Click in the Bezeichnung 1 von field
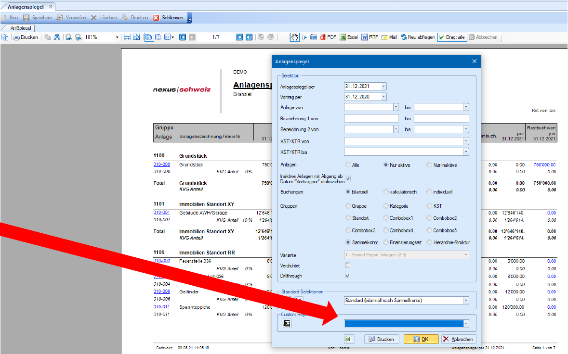This screenshot has height=354, width=568. [x=371, y=118]
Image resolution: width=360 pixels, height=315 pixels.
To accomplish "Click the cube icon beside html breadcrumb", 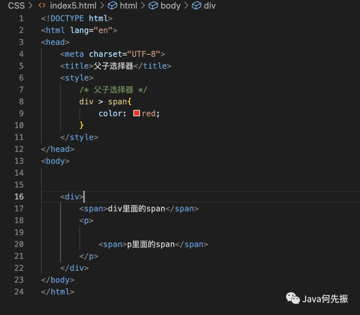I will tap(113, 6).
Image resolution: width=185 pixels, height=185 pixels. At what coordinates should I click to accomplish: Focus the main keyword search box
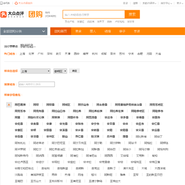[94, 14]
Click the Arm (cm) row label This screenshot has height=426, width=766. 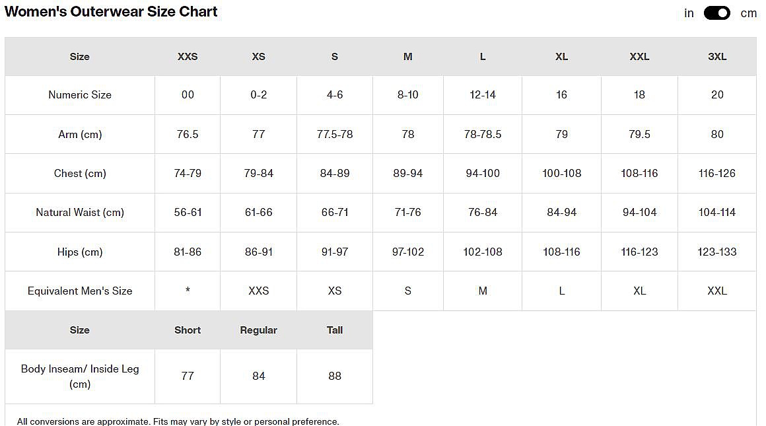(80, 134)
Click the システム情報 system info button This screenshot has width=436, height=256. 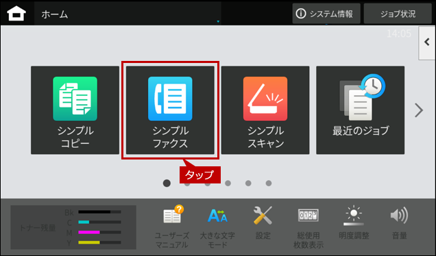click(326, 14)
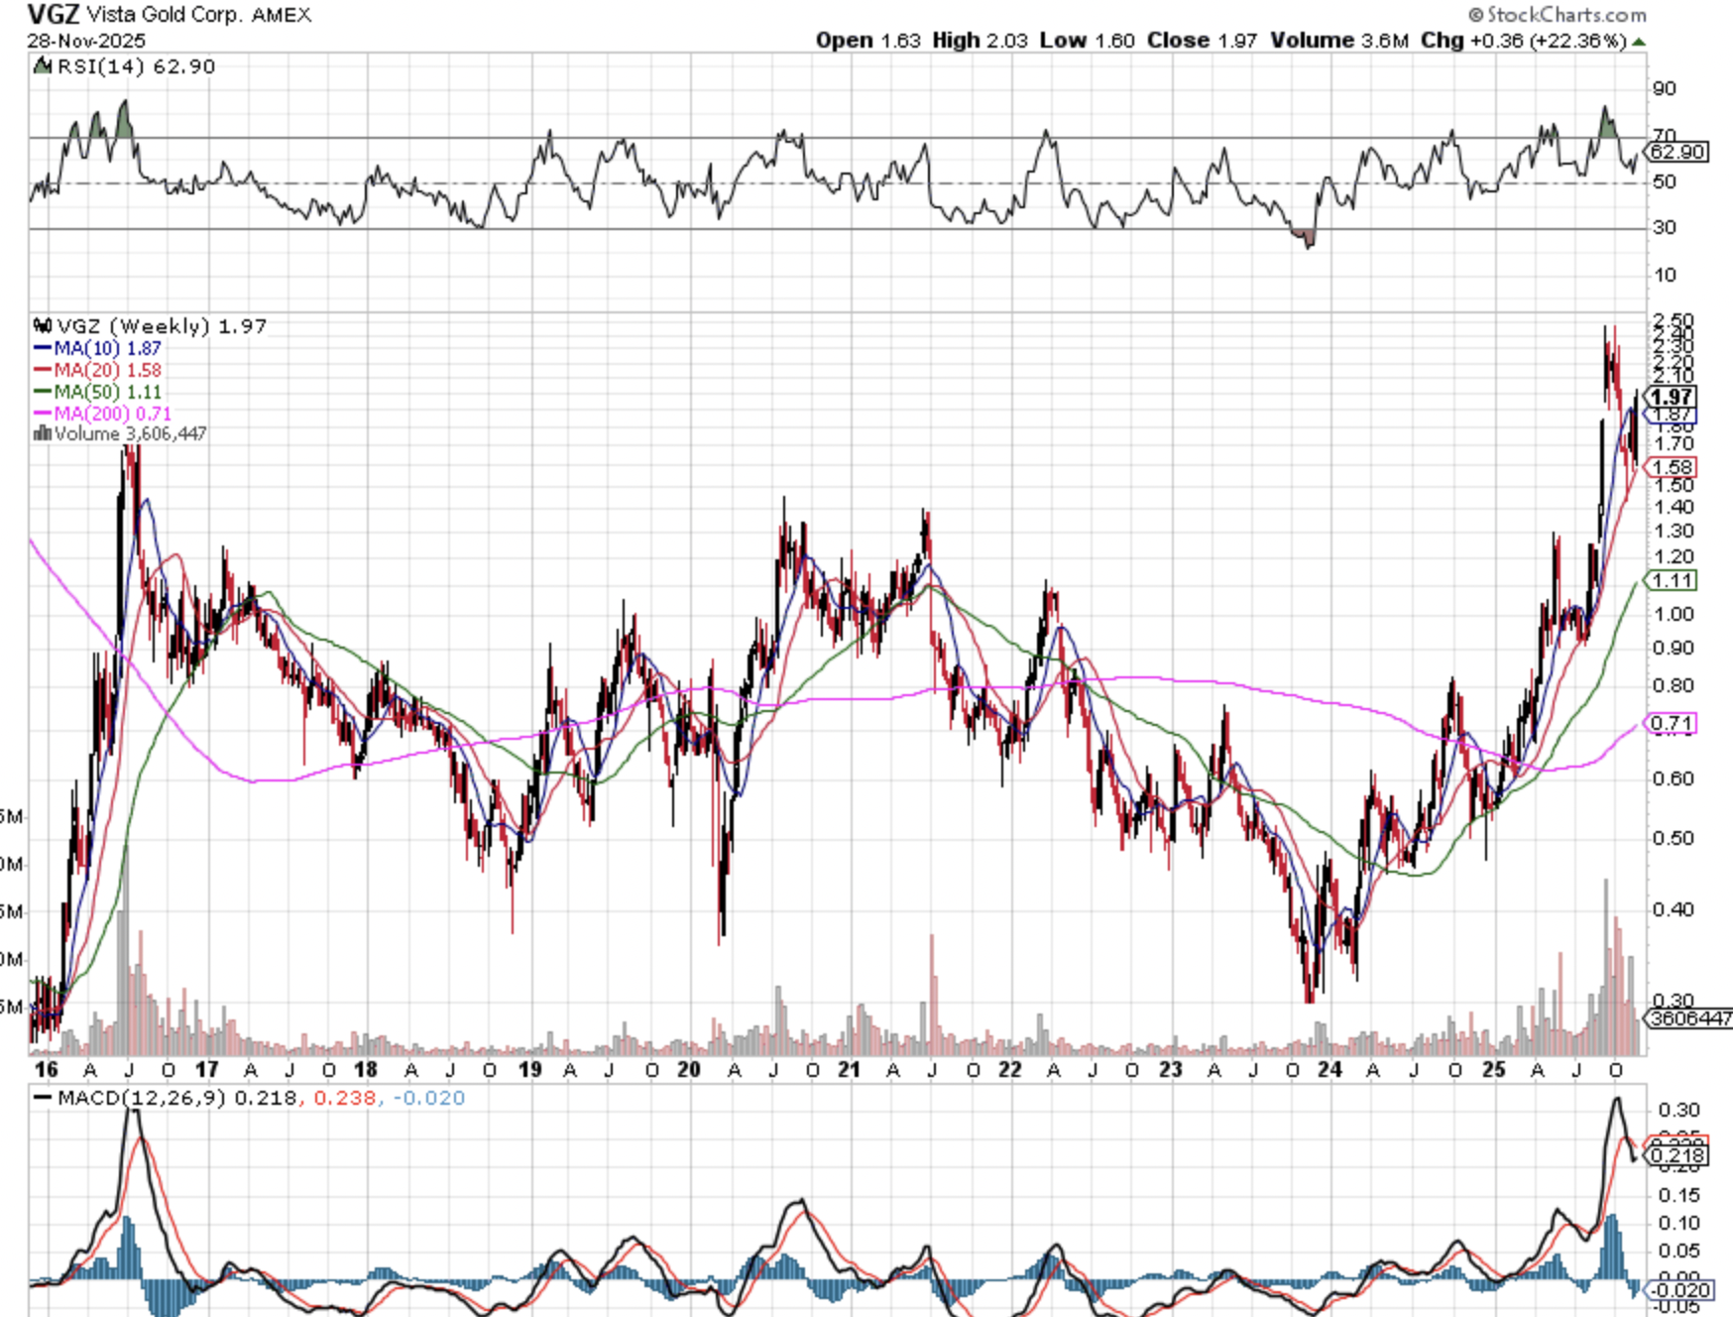Click the Volume bar-chart legend icon
Viewport: 1733px width, 1317px height.
coord(43,433)
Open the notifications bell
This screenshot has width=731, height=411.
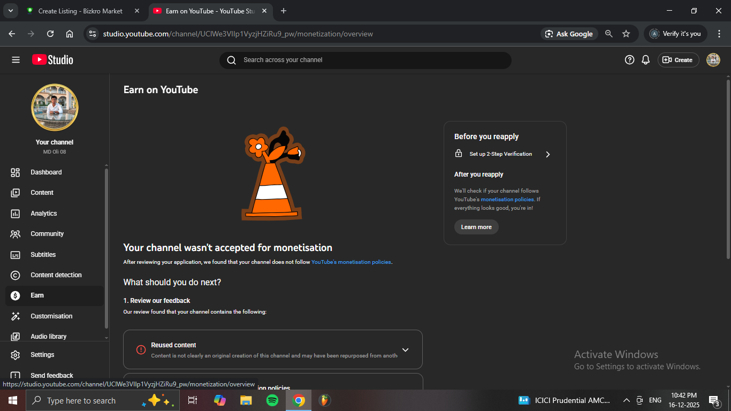coord(646,60)
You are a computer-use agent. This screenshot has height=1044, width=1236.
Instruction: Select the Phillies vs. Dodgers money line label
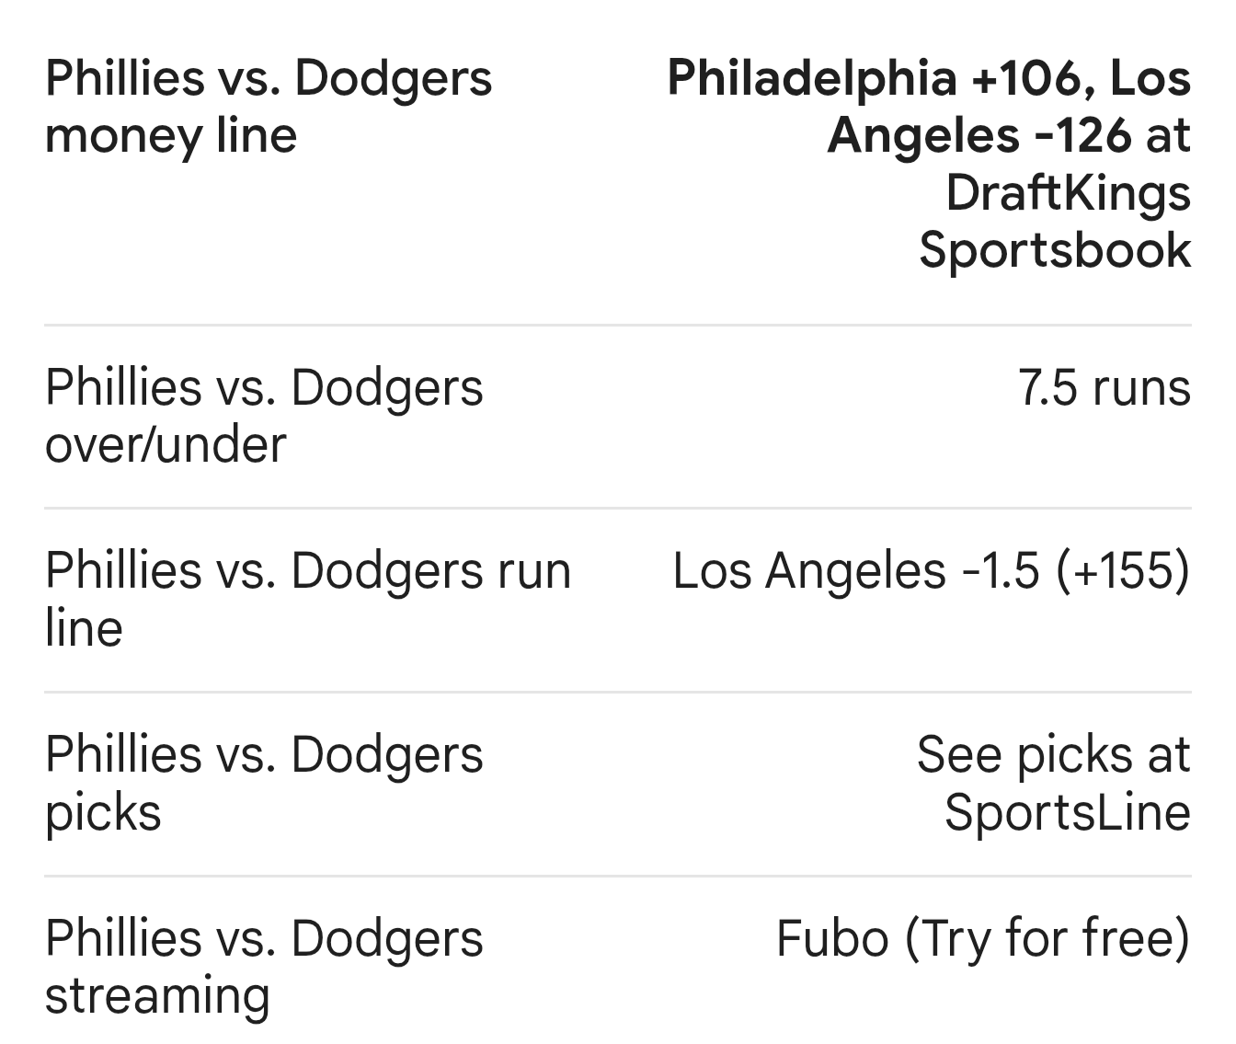coord(268,106)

- - - - - - -

- Exercise
Exact copies of the lines from the one containing "Open the notifications bell" through the final line of the data are required; pictures are to be omitted.

- Written response
Open the notifications bell
This screenshot has width=731, height=411.
coord(646,60)
You are a computer-use agent. This screenshot has height=1044, width=1236.
Instruction: Select the Phillies vs. Dodgers money line label
coord(268,106)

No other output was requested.